日本昆虫学会第84回大会・第68回日本応用動物昆虫学会大会 合同大会

講演情報

ポスター発表

[PG01] ポスター発表(一般A:コアタイム2)

2024年3月29日(金) 12:30 〜 13:30 桜(一般) (桜)

[PG01-46] 生物多様性モニタリングに深層学習は有用か?-精度と学習コストの検証

◯平岩 将良1、石若 直人2、秋山 大樹1、太田 貴生斗1、早坂 大亮1 (1. 近畿大・農、2. 近畿大院・農)

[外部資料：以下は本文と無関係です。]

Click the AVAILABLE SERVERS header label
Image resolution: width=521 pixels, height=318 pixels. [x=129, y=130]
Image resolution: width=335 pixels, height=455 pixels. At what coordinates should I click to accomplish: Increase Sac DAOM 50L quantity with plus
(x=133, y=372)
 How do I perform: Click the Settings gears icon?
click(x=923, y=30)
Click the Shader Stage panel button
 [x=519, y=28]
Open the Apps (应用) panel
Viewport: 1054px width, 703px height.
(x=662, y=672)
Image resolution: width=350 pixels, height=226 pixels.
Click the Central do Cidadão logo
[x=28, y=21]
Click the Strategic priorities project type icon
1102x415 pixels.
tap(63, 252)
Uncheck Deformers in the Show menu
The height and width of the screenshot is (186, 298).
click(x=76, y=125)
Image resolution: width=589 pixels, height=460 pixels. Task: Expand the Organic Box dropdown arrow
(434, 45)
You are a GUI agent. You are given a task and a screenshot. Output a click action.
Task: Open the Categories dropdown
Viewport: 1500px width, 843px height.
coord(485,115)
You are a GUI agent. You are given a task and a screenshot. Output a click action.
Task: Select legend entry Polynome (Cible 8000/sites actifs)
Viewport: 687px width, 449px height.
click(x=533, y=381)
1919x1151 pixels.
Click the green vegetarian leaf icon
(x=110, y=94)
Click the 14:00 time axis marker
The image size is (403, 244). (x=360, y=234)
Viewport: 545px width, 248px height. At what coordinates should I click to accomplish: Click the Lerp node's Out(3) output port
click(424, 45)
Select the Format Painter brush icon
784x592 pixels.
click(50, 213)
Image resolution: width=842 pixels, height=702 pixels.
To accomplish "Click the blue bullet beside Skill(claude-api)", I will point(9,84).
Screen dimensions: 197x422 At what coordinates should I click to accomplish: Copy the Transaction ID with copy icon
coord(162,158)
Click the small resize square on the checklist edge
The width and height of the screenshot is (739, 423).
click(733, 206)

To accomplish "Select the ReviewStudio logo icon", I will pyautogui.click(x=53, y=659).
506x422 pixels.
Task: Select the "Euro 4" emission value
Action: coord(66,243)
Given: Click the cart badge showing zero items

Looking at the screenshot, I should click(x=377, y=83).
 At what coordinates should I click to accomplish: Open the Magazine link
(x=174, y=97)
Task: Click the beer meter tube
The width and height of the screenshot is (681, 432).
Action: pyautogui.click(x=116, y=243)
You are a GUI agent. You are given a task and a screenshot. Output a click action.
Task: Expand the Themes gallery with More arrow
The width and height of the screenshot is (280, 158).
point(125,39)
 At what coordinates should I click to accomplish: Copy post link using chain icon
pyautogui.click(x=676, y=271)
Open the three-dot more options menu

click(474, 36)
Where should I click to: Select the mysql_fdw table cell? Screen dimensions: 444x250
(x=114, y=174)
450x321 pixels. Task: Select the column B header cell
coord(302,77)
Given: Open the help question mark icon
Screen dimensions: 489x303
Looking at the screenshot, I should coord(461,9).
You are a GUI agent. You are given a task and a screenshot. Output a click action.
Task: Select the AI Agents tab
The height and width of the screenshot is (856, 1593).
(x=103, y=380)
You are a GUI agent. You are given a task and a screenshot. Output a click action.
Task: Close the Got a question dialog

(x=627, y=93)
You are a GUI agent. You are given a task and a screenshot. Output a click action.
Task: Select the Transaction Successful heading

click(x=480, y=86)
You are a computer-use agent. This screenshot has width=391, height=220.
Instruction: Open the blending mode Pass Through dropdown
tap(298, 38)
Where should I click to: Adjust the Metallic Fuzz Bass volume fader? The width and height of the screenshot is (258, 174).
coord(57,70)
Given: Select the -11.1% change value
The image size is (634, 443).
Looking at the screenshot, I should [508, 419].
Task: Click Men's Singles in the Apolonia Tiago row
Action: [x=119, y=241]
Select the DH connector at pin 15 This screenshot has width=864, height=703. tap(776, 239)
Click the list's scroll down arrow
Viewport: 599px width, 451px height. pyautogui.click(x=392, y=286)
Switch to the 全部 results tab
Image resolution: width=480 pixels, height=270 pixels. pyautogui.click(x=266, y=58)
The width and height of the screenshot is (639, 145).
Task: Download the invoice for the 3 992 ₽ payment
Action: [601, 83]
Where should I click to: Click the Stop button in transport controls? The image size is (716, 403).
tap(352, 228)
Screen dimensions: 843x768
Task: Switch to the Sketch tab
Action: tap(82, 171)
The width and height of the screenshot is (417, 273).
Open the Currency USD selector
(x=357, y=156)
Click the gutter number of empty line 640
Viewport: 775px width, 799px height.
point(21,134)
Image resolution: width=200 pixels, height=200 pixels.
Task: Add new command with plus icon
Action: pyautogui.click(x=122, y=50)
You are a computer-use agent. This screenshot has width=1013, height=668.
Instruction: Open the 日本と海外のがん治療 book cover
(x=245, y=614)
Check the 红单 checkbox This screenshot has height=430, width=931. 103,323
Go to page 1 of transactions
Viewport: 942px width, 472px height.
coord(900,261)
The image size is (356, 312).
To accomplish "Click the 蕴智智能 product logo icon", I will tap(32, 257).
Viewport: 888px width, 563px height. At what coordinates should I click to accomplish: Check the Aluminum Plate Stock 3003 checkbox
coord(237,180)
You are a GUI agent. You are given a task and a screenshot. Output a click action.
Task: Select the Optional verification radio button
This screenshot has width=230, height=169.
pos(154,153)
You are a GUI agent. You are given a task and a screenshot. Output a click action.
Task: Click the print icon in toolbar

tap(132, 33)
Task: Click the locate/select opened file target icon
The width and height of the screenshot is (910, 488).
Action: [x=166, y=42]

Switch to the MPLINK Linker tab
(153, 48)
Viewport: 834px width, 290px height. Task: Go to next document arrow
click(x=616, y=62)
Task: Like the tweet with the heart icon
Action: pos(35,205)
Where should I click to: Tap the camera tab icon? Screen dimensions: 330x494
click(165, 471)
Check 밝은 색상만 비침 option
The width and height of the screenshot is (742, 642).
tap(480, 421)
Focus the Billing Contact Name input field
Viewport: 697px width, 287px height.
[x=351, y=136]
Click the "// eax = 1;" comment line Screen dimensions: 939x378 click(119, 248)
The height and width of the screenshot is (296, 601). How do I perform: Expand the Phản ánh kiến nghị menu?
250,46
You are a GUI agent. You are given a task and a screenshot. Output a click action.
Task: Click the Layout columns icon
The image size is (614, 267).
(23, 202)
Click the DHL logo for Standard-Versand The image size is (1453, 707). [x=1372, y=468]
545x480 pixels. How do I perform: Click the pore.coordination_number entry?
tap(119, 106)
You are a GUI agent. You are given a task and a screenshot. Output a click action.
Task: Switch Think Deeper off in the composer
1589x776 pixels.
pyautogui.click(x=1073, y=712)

世界的に進行する生物多様性の減少を防ぐためには、モニタリングを継続的に行い、生態系に生じた異常を早期発見し、保全策を講じることが重要である。近年、深層学習(deep learning)による物体検出技術が発展し、画像中の生物の種同定・計数手法の開発が進みつつある。本手法はモニタリングの省力化に有用である一方で、実環境に適用した場合の精度や学習にかかるコスト(必要な画像枚数や時間)などについての情報は少なく、普及の障壁となっている。そこで本研究では、多様な分類群の種から構成される水田生物群集に対して、深層学習を用いた生物の自動計数手法を開発し、個体数の推定精度や学習にかかるコストの検証を行った。近畿大学農学部の実験圃場に水田メソコズム(人工生態系)を16基設置し、2022年6月から10月にかけ、週1回の頻度で生物調査を実施した。調査では稚魚ネットに入った生物をバットに移し、写真を撮影した。その後、写真中の水生昆虫や貝類などの個体数を目視と深層学習により計数した。その結果、両者は高い相関を示し、水田生物群集のモニタリングに対して深層学習が十分な精度をもつことが示された。本発表では、精度と学習コストの結果をあわせて、深層学習を用いた生物多様性モニタリングの有用性について議論を行う。